RI Reopening: Travel Restrictions Set For Those Coming To State

PROVIDENCE, RI — Rhode Island is open for visitors this summer.

There will be restrictions, however, for those coming into the state from areas experiencing a surge in positive coronavirus tests.

"To be clear, I want people come here," Gov. Gina Raimondo said during her Monday news conference announcing that RI will enter phase 3 of its reopening. "I want people to come, spend money in our restaurants, and enjoy our beaches, as long as they follow our rules. Having said that, we have to protect (our residents). We want to support hotels and restaurants.

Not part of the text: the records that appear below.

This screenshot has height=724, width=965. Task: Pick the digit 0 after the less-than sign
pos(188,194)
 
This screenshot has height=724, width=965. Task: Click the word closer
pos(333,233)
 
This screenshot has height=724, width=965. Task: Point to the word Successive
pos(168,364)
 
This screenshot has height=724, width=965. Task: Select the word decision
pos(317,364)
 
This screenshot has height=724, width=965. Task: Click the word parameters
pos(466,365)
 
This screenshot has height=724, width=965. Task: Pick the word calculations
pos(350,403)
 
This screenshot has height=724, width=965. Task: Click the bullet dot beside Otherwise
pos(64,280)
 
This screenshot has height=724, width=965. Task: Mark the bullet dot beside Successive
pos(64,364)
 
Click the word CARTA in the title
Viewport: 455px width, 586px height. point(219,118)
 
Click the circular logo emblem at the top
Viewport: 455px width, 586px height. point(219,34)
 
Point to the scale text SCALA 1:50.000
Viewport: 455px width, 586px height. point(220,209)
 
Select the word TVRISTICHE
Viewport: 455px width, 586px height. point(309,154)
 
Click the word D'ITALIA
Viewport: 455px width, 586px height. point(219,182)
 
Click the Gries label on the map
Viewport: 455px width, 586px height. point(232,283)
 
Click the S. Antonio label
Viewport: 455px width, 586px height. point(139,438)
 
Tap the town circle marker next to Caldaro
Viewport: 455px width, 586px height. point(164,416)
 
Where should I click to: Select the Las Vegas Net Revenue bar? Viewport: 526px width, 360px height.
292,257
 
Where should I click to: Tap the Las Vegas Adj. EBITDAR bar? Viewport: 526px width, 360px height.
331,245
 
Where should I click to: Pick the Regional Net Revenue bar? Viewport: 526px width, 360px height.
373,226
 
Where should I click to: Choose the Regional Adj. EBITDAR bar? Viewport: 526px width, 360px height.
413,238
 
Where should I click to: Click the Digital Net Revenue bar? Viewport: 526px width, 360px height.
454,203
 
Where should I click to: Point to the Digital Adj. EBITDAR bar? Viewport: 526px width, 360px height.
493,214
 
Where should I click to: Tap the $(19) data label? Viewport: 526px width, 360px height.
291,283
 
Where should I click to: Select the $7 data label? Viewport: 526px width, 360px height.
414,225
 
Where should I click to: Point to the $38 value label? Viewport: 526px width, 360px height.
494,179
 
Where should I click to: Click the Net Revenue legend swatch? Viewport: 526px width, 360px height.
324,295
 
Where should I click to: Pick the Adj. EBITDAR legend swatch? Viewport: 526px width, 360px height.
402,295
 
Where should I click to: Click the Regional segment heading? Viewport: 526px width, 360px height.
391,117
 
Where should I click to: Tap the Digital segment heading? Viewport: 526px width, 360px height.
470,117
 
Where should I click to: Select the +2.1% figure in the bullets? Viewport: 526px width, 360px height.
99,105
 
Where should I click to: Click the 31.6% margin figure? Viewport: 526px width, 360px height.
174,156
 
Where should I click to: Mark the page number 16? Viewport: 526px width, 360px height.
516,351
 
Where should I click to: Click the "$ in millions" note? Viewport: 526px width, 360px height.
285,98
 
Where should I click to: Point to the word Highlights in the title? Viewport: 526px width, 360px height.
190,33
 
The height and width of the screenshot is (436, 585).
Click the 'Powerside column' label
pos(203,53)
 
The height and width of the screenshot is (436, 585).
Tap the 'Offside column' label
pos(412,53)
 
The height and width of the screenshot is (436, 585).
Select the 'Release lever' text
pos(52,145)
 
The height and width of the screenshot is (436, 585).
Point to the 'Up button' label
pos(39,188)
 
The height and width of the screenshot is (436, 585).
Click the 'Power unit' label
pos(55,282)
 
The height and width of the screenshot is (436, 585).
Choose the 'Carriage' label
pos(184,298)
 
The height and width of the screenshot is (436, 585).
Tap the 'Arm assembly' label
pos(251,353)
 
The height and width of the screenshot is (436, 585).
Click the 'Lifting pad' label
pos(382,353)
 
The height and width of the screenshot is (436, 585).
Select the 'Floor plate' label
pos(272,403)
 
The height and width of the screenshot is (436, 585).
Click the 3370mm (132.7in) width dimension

But we also don't want an outbreak."

Raimondo said that as of Tuesday that those coming to the state from states with a 5 percent or higher positive rate of coronavirus testing must either quarantine for 14 days, or can attest to a negative test from within the previous 72 hours.

She said the same rule will apply for RI residents who are coming back to RI from those states considered "hot spots" across the country — they must either quarantine for 14 days, or get tested and monitor themselves for symptoms if the test is negative.

"We know the data is so clear on this that outbreaks all around the world often start from one person traveling to someplace," Raimondo said.

She said the list of states that exceed the 5 percent threshold includes 23 states as of Monday based on the data from Johns Hopkins University that RI will use to determine quarantine visiting states. She said those states are likely to change through the summer and will be updated on a weekly basis.

"This is going to be a hard thing to enforce," she allowed. "I will be the first to admit it."

She said the state will be relying on hotels, rental agencies, employers for business travel and the general honor system to enforce much of the travel restrictions, which will not include the types of State Police road blocks used in April.

"We are not going to be stopping people with out-of-state plates," she said. "We're not going to be stopping people in rest stops."

She said the endgame is the hope that RI becomes a state where people want to travel to because it will be known as a safe place to do so.

"I think it could be a selling point for Rhode Island," she concluded. "Come here and safely vacation. Come here, get yourself tested, and know that this is a place with a 2, 3, 4 percent test-positive rate. Not Texas, where it's 14 percent."